Die Cenz weinte ihm bittere Tränen nach, ihre Eltern dagegen waren froh, dass man den ungeliebten Kaspar Jäger losgeworden war. Cenz dagegen war in der Folgezeit still und bedrückt. Eines Tages, sie war nunmehr bereits einundzwanzig Jahre alt, erklärte sie ihren Eltern, dass sie auch nach Amerika auswandern wolle. Die Eltern waren außer sich und setzten alle Hebel in Bewegung, um dies zu verhindern. Doch die Cenz blieb bei ihrem Entschluss, erst recht da Kaspar ihr das Reisegeld geschickt hatte. So ging sie an einem frühen Sommermorgen zur Bahnstation ins Kylltal. Der Vater war verärgert zu Hause geblieben; die Mutter begleitete jedoch ihre Tochter zum Zug. Sie sagte Cenz Lebewohl und ging weinend zurück nach Rauhenstein. Es war ihr, als hätte sie ihre Tochter für immer verloren.
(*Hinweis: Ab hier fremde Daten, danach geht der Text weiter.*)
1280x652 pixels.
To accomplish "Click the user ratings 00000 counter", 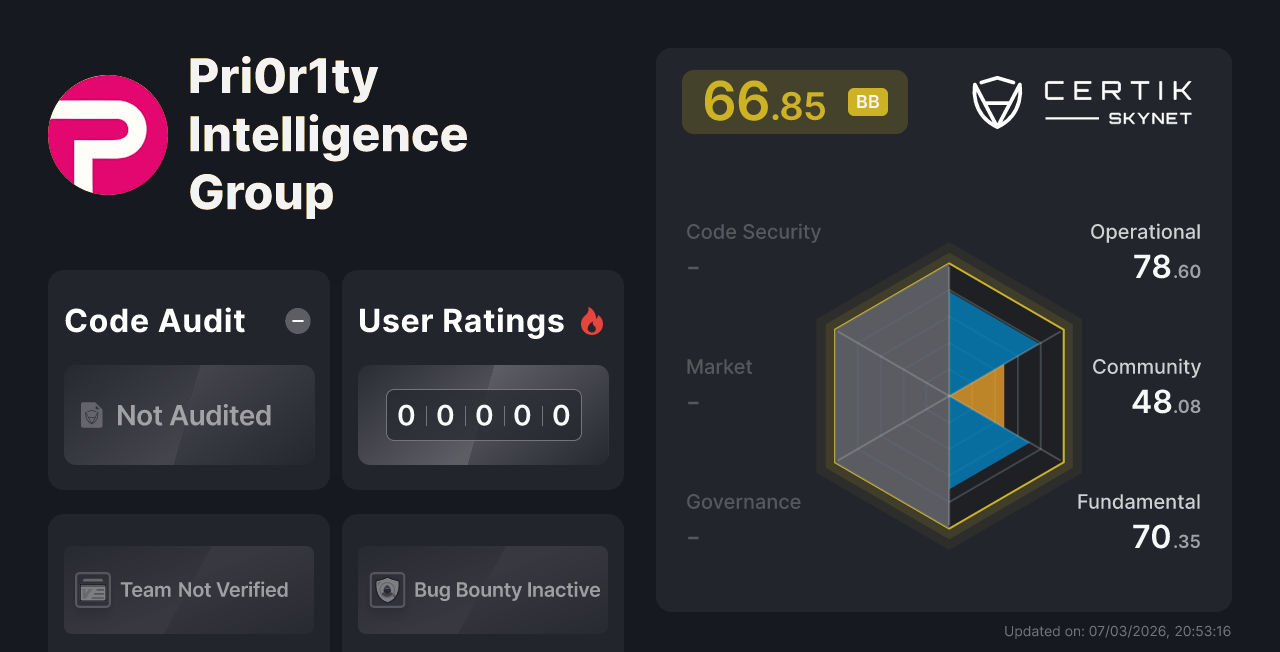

Bald kam der erste Brief aus Amerika. Die Cenz wusste nur Gutes zu berichten. Sie hatte gleich ihren Kaspar geheiratet. Auch spätere Schreiben berichteten nur Gutes. Kaspar Jäger erwarb im Laufe der Zeit ein florierendes Geschäft in Uhren und Goldwaren; Cenz eröffnete einen kleinen Modesalon. Ein eigenes Haus, zwei Jungen und zwei Mädchen vollendeten ihr Glück. Im Laufe der Zeit wurden die Nachrichten von »Drüben« immer spärlicher und blieben mit Beginn des l. Weltkrieges ganz aus. Einige Jahre nach diesem Weltbrand suchte ein junger Amerikaner den Pfarrer von Rauhenstein auf. Dem Pastor sagte er, er sei der Enkel des Rauhensteiner Auswanderers Kaspar Jäger und habe einen Brief des Großvaters für ihn. Der Pastor öffnete neugierig den dicken Umschlag. Erst fiel ihm eine Bankanweisung über einen sehr hohen Dollarbetrag in die Hand. Dann las er aufmerksam den Text. Es war die Beichte des Kaspar Jäger. Er gestand darin, dass er die Monstranz aus der Rauhensteiner Kirche geraubt und mit dem Verkaufserlös seine und seiner Braut Cenz Auswanderung nach Amerika finanziert habe. Er habe Glück gehabt und sei reich geworden. Doch sein Gewissen gäbe ihm keine Ruhe. Er wolle dies nun entlasten und den Schaden wieder gutmachen, damit er in Ruhe sterben könne. Auf dem Briefbogen standen folgende Sätze: »Was ich Ihnen hier schicke, soll eine Wiedergutmachung für meinen Kirchenraub sein mit Zins und Zinseszins, wie es sich gehört. Verwenden Sie es, wie Ihnen gut dünkt.« Er entschuldigte sich für seine Tat und fügte hinzu: »Ich habe mich nicht nur an Gott versündigt, sondern auch an ihnen.« (gemeint sind die Rauhensteiner). Der Brief endet mit dem Satz: »Ich grüße die alte Heimat, der ich so Schlimmes angetan habe und grüße Sie, Herr Pastor, den Nachfolger des guten Mannes, dem ich einst so großen Schmerz angetan habe. Kaspar Jäger."